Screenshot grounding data
Start of Block
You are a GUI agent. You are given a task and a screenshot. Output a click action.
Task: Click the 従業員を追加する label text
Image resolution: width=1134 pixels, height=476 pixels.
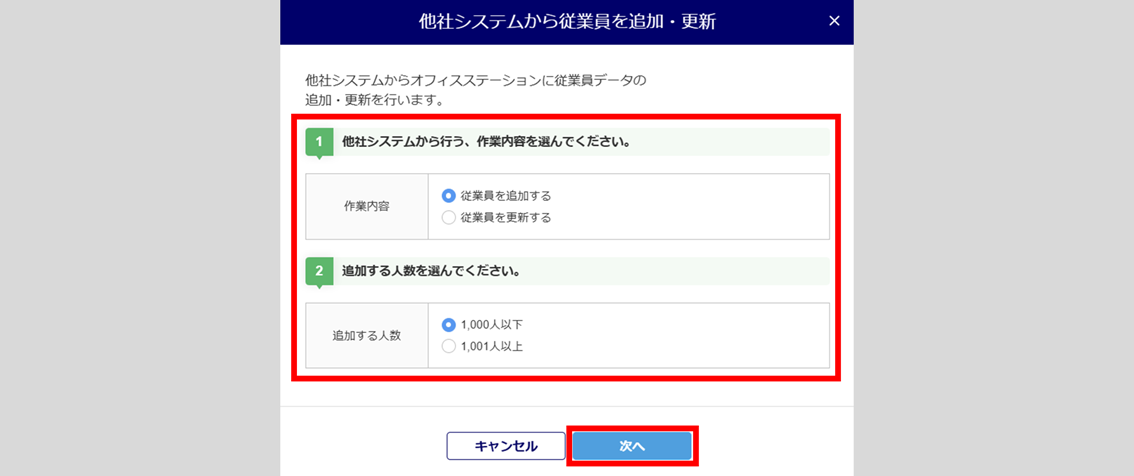click(506, 195)
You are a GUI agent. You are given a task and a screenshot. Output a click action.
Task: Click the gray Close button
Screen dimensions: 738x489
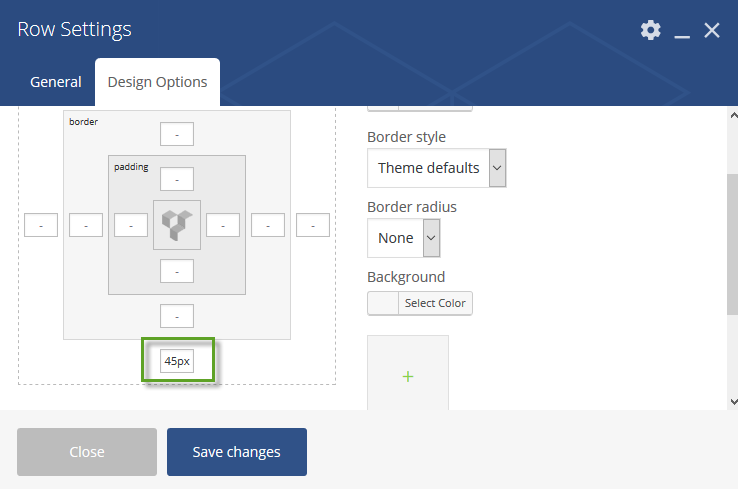[87, 452]
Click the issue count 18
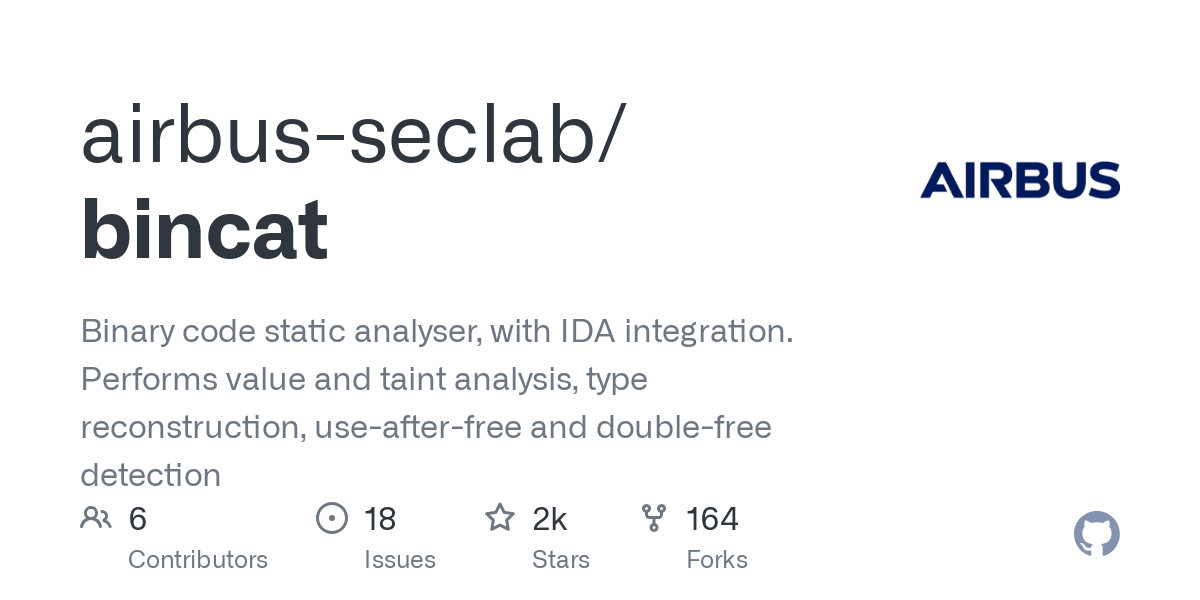This screenshot has height=600, width=1200. point(380,519)
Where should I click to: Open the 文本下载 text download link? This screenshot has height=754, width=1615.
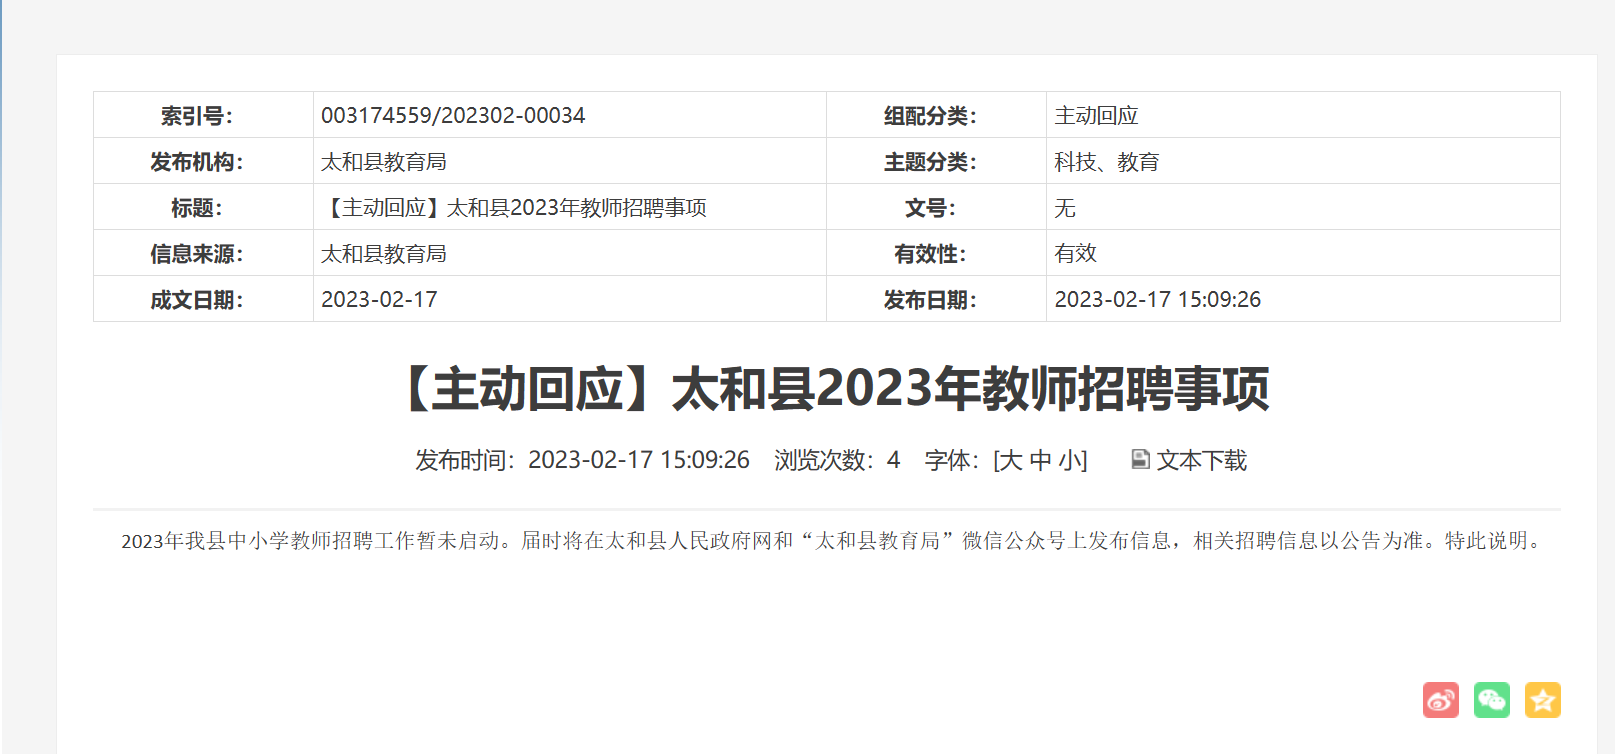pos(1201,460)
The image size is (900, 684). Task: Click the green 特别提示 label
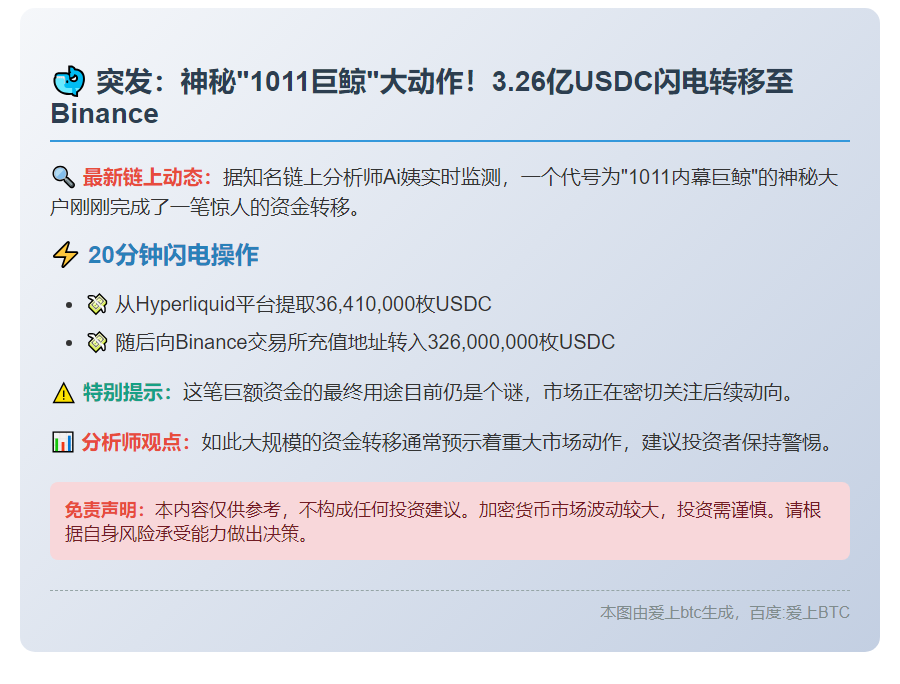(128, 392)
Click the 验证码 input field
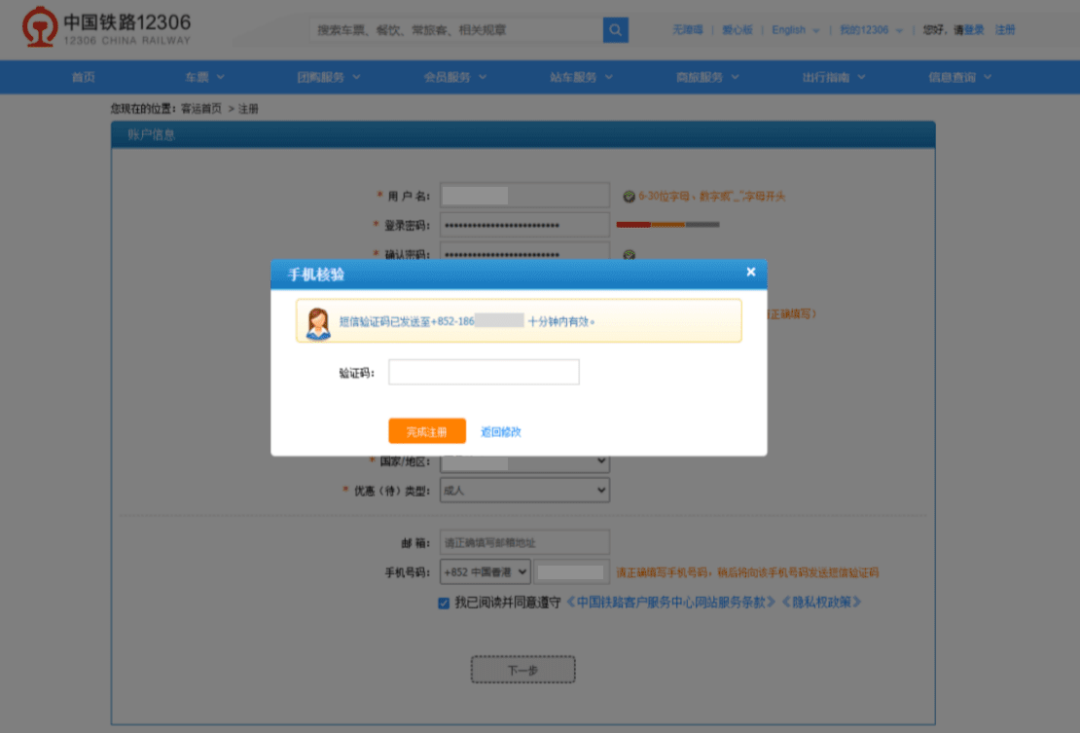 [484, 373]
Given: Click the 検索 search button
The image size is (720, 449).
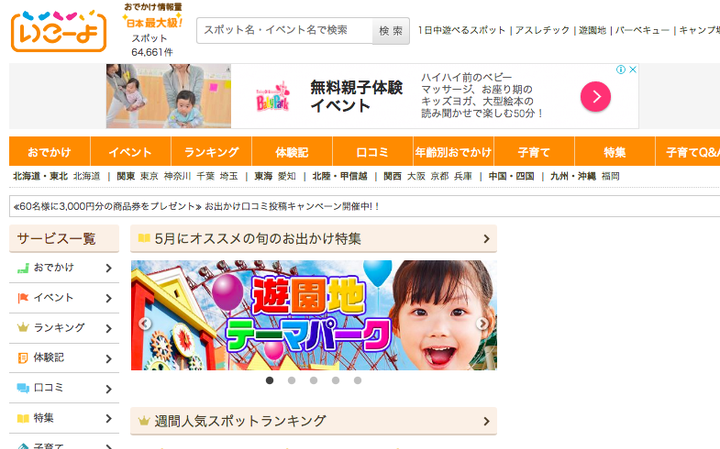Looking at the screenshot, I should pos(391,31).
End of Block
Nothing but the lines from the one that holds "Click the 验证码 input field" through the end of the data should appear, written out exactly, without pictures.

- _Response_:
Click the 验证码 input field
 [484, 373]
Given: Click the 検索 search button
The image size is (720, 449).
Looking at the screenshot, I should pos(391,31).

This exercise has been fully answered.